Software Engineer, Artificial Intelligence/LLM (Multiple Seniority Levels)

Beacon AI•San Carlos, CA

1d•Hybrid

About The Position

Beacon AI is building an AI platform to enhance aviation safety, efficiency, and capability. Backed by investors and with multiple Department of Defense contracts and airline partnerships, the company operates with a focus on small, agile teams that own their work and innovate rapidly. The role involves shipping LLM-powered product features end-to-end, including designing retrieval and tool-calling flows, developing services, implementing evaluations and guardrails, and monitoring production performance. Collaboration with ML/infra and product teams is key, with an emphasis on reliability in a safety-critical domain. The company is hiring across multiple seniority levels, with senior engineers owning features and staff engineers owning systems and technical direction.

Requirements

Shipped LLM apps: You’ve put LLM features in front of users and improved them with data.
Strong builder: Comfortable writing production code, tests, and docs.

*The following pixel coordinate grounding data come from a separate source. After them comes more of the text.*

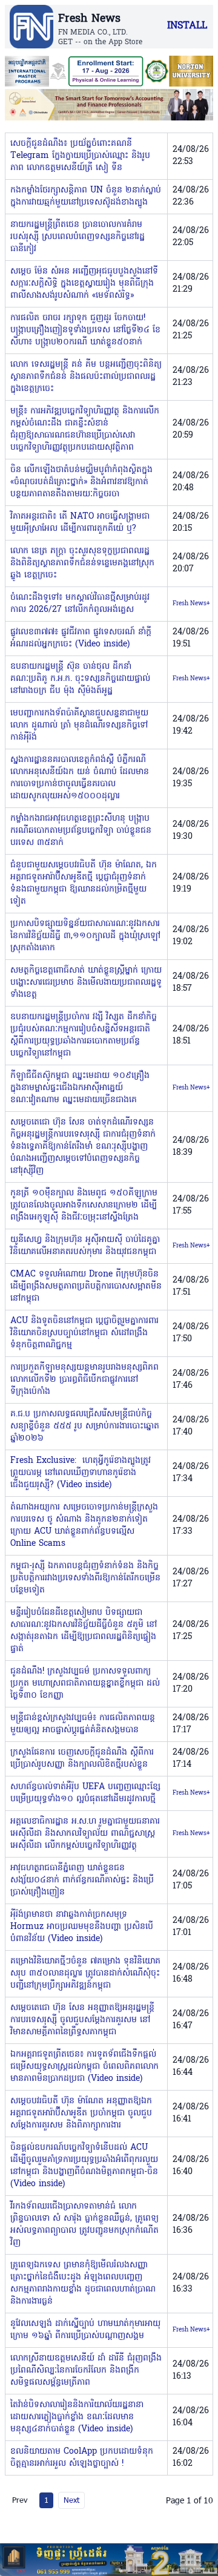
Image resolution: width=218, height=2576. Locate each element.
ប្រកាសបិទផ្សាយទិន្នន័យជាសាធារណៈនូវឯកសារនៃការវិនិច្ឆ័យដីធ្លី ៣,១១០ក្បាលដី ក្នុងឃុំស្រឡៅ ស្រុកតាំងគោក (85, 936)
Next (71, 2500)
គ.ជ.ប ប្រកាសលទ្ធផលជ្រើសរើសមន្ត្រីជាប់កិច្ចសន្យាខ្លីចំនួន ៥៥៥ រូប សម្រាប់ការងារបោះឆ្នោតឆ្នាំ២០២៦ (84, 1426)
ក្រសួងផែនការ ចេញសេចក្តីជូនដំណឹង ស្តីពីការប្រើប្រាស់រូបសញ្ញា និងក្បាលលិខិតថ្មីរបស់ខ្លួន (82, 1758)
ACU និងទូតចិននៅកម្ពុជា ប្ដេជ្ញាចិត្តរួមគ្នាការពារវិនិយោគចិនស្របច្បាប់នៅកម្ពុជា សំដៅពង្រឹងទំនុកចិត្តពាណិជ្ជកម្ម (84, 1333)
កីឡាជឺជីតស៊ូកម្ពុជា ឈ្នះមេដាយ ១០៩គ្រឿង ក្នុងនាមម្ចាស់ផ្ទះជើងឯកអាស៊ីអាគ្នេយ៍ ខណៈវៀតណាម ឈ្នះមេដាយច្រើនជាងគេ (80, 1088)
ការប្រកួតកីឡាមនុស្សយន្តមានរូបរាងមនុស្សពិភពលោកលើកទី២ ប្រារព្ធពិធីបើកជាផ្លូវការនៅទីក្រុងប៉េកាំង (84, 1379)
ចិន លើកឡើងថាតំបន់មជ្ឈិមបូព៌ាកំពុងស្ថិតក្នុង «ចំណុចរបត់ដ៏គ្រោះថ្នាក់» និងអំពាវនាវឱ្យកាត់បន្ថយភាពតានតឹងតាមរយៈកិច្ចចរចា (81, 482)
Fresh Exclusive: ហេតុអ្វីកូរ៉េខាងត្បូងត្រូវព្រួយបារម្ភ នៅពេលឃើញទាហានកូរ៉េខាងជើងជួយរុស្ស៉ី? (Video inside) (80, 1472)
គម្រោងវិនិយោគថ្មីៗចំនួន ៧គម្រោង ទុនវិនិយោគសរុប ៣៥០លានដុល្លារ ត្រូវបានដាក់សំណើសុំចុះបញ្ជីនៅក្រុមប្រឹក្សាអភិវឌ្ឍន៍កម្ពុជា (85, 1973)
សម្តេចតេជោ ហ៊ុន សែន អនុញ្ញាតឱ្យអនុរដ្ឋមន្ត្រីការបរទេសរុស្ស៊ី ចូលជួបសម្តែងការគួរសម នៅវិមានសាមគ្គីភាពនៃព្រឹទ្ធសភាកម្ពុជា (82, 2020)
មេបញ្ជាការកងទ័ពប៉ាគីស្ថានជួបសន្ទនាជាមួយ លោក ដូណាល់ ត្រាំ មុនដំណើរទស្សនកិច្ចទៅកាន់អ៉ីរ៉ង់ (79, 725)
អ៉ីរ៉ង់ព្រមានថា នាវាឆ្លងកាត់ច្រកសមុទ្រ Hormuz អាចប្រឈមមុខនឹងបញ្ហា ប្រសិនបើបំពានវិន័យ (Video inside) (81, 1926)
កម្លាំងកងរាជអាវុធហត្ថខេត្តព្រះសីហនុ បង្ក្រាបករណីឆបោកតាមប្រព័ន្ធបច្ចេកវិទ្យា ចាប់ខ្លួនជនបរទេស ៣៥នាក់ (80, 830)
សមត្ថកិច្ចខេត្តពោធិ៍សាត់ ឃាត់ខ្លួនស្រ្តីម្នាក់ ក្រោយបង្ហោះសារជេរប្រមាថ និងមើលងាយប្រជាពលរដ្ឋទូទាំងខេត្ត (86, 982)
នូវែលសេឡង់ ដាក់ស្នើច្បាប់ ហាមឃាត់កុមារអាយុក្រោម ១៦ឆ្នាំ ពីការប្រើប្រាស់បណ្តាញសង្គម (85, 2330)
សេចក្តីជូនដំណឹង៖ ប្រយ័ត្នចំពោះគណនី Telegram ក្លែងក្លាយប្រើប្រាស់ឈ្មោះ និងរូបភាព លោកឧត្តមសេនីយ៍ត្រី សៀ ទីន (80, 155)
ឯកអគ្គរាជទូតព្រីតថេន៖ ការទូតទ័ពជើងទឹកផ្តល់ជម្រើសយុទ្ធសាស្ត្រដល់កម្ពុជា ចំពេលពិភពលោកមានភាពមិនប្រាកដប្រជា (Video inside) (84, 2066)
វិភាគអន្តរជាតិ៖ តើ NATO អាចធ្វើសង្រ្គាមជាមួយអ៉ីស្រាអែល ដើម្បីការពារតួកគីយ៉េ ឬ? (80, 522)
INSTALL (187, 26)
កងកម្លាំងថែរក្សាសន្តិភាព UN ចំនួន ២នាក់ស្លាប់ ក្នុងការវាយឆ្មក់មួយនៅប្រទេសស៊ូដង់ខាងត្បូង (85, 196)
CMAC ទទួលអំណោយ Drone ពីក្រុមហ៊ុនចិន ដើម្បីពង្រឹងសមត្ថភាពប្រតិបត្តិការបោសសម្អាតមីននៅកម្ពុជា (86, 1286)
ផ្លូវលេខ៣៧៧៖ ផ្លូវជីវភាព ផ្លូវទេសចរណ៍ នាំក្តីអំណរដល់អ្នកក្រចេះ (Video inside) (80, 638)
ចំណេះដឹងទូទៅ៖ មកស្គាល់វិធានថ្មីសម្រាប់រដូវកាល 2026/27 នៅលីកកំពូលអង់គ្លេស (80, 603)
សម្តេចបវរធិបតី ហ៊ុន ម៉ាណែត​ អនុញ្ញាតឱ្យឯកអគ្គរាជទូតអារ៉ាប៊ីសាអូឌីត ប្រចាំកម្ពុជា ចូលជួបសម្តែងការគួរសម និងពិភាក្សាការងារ (81, 2113)
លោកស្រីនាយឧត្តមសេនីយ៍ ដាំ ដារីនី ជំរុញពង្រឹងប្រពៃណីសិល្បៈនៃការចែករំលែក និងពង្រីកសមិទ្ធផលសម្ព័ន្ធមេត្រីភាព (86, 2370)
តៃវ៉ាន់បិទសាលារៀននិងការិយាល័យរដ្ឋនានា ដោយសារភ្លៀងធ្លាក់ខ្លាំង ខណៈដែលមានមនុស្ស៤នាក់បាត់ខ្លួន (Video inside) (77, 2417)
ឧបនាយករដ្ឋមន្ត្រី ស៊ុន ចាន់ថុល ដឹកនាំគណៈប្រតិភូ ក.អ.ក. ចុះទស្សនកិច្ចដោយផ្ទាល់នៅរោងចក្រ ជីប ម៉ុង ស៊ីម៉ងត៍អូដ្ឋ (80, 678)
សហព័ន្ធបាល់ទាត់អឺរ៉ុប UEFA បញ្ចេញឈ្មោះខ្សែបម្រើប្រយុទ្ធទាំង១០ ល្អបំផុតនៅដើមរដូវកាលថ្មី (85, 1793)
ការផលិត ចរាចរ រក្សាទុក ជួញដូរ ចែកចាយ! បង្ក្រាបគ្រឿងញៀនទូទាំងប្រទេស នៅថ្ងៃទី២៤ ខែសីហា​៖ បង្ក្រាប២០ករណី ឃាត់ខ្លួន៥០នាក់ (85, 330)
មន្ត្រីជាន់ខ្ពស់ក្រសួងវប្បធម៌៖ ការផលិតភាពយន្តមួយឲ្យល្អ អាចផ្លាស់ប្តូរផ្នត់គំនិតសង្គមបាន (82, 1724)
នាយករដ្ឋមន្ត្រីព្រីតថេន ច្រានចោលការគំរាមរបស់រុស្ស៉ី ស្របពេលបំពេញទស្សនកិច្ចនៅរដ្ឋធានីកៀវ (77, 236)
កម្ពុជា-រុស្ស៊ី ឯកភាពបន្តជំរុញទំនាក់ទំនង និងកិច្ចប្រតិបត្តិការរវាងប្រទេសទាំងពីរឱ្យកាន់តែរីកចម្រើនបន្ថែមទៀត (85, 1578)
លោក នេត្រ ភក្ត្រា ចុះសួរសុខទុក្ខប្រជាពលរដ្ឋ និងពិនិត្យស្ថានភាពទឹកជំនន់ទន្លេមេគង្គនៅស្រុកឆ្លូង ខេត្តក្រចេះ (82, 563)
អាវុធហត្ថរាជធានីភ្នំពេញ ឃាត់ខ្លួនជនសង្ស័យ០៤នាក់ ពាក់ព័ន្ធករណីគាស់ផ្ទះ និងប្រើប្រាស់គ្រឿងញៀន (82, 1880)
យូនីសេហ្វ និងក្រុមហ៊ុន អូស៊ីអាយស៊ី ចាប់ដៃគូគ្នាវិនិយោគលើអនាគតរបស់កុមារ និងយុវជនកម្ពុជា (85, 1246)
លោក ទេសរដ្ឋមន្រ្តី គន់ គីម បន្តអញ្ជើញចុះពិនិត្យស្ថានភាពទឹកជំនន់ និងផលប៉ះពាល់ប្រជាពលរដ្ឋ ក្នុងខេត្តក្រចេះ (86, 376)
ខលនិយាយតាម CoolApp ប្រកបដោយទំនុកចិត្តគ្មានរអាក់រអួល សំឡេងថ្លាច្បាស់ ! (81, 2457)
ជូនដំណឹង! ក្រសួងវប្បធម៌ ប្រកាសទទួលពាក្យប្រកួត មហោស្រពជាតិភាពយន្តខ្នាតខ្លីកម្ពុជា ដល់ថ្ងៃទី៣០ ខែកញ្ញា (85, 1683)
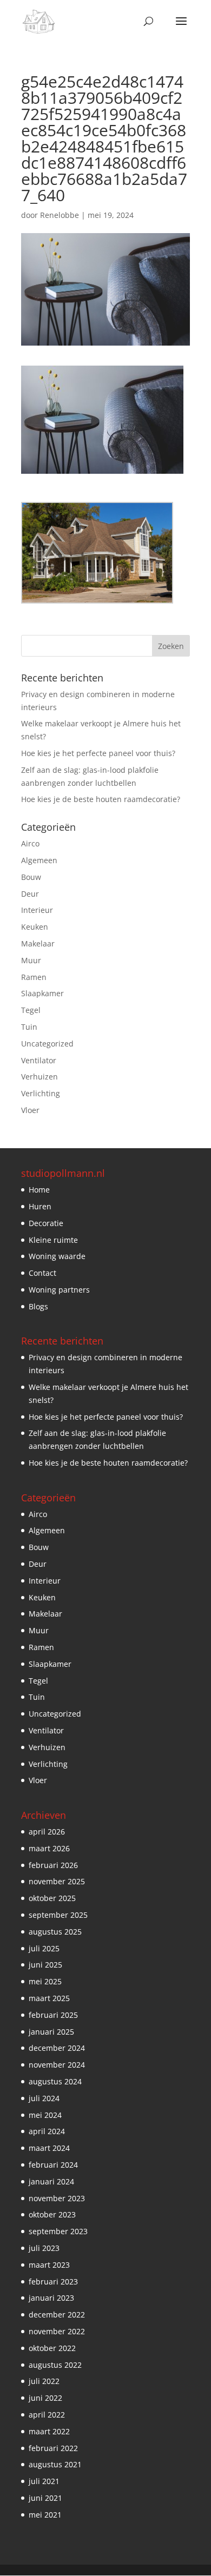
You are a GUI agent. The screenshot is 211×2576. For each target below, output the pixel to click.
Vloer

You keep things simple and observable.
RAG and tools depth: You understand embeddings, chunking, vector search tradeoffs, and function calling.
Quality mindset: You design evals, define success metrics, and iterate based on evidence.
Cost and latency aware: You track p95, hit SLAs, and reduce cost without hurting quality.
Clear communicator: You explain tradeoffs and align partners across product, infra, and security.
Must be a U.S. Person (U.S. citizen, Green Card holder, lawful permanent resident, or individual granted asylum or refugee status).
All work must be performed in the United States.

Nice To Haves

Experience with Bedrock, OpenSearch Serverless, pgvector, Pinecone, or Weaviate.
Prompt versioning, guardrails, and provider routing in production.
Multimodal work with time series or video.
Familiarity with GPU inference, Triton, or TensorRT-LLM.
Aviation or other safety-critical domain exposure.
DevOps basics for CI/CD, IaC, and secure secrets handling.

Responsibilities

Build user-facing LLM features
Design and implement retrieval-augmented generation and tool-calling flows using frameworks like LangChain or equivalent primitives.
Deliver robust JSON and schema-bound outputs with validation, retries, and fallbacks.
Add function calling to integrate with internal tools, search, routing, and data services.
Own the service layer by shipping APIs and workers in Python or TypeScript with clear contracts, streaming, and backoff.
Add caching, request shaping, prompt templates, and context packing to control latency and cost.
Integrate with AWS Bedrock, OpenAI, Anthropic, or self-hosted endpoints as needed.
Collaborate with infrastructure teammates to develop chunking, embeddings, and indexing capabilities for documents, time series, and multimedia.
Choose and tune vector backends such as OpenSearch, pgvector, or Pinecone.
Keep knowledge bases fresh with data syncs from S3, Aurora, DynamoDB, and external sources.
Create offline evals and golden sets for prompts, retrievers, and tools.
Stand up online metrics for task success, hallucination rate, retrieval precision/recall, p95 latency, and cost per request.
Run A/B tests and prompt/version rollouts with guardrails and canaries.
Implement content and policy checks, PII detection and redaction, access controls, and auditing.
Design human-in-the-loop paths for sensitive actions.
Handle aviation data with care and follow internal security standards.
Add tracing, logs, and dashboards for model calls, token usage, errors, and saturation.
Debug tricky failures across retrieval, prompts, tools, and providers.